Umbilical cord blood transplants fail about 10 percent of the time. So increasing the procedure’s success would significantly help patients who do not have adult bone marrow donors, including a disproportionate number of non-Caucasian patients in North America. Increasing the engraftment rate would also allow the use of smaller umbilical cord blood units that could be better matches to their recipients, increasing the number of donations that go on to help patients.

Once Fate Therapeutics received the go-ahead for the trial from the U.S. Food and Drug Administration and Dana-Farber’s Institutional Review Board, the umbilical cord blood processing was done by the hospital’s Cell Manipulation Core Facility, directed by HSCI Executive Committee member Jerome Ritz. The study hit a stumbling block, however, once the human trial with the first nine patients got under way. The protocol that produced the dramatic blood stem cell expansion in mice did not translate to improved engraftment in humans.

“The initial results were very disappointing,” Cutler said. “We went back to the drawing board and tried to figure out why, and it turned out some of the laboratory-based conditions were simply not optimized, and that was largely because when you do something in the lab, the conditions are a little bit different than when you do it in a human.”

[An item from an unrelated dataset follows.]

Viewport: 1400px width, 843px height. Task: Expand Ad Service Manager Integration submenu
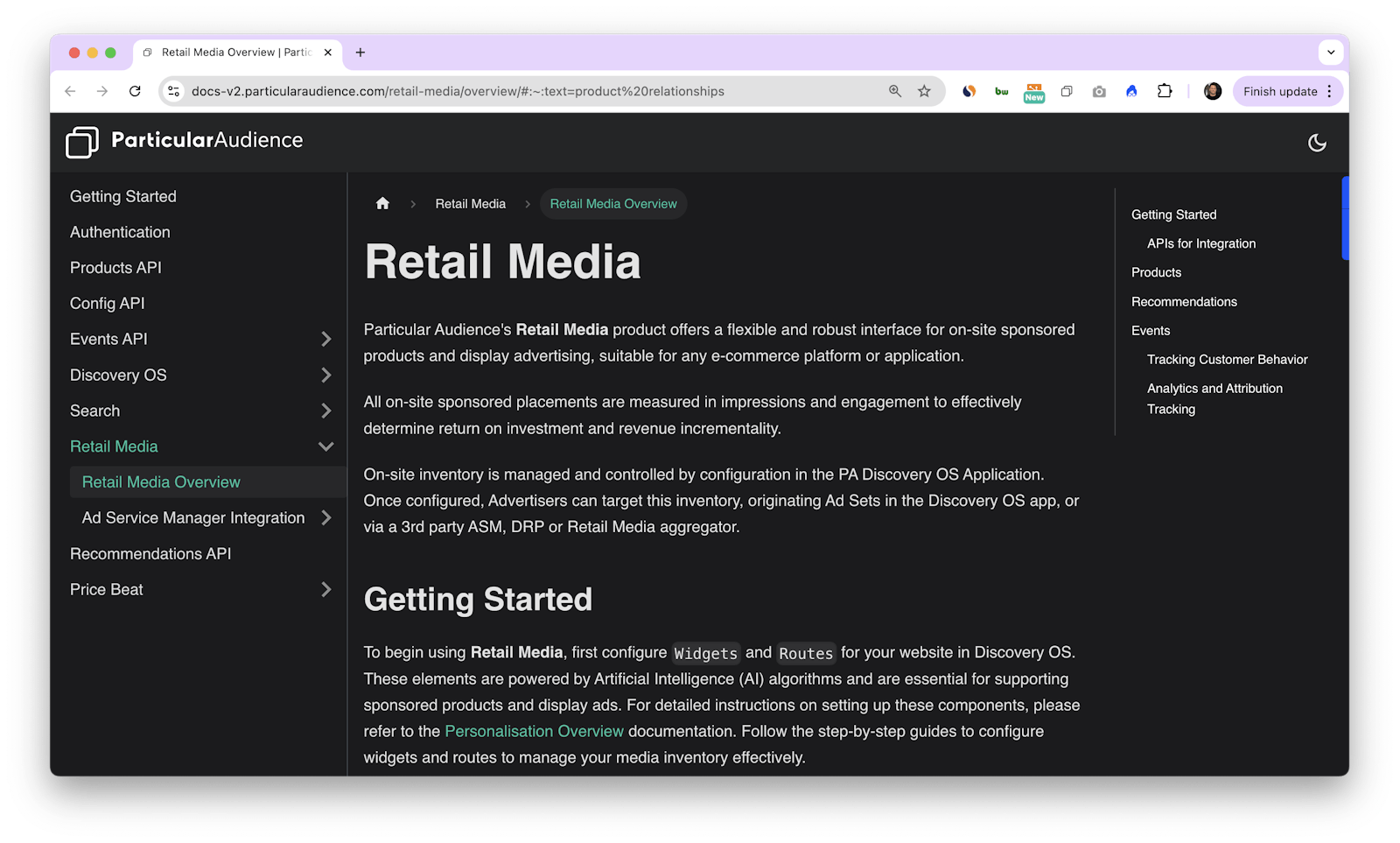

Fate Therapeutics discovered that the human cord blood was being handled at temperatures of 4 degrees Celsius — too cold for the prostaglandin to biologically activate the stem cells and improve their engraftment properties. The company further demonstrated that performing the incubation of the hematopoietic stem cells at 37 degrees Celsius and increasing the incubation time from one to two hours elicited a much stronger gene and protein expression response that correlated with improved engraftment in animal models.

In running a second cohort of the Phase Ib trial, which included 12 patients, dmPGE2 appeared to enhance the engraftment properties of the blood stem cells in humans and was deemed safe to continue into Phase II.

“It’s probably the most exciting thing I’ve ever done,” Zon said. “Basically, to watch something come from your laboratory and then go all the way to a clinical trial is quite remarkable and very satisfying.”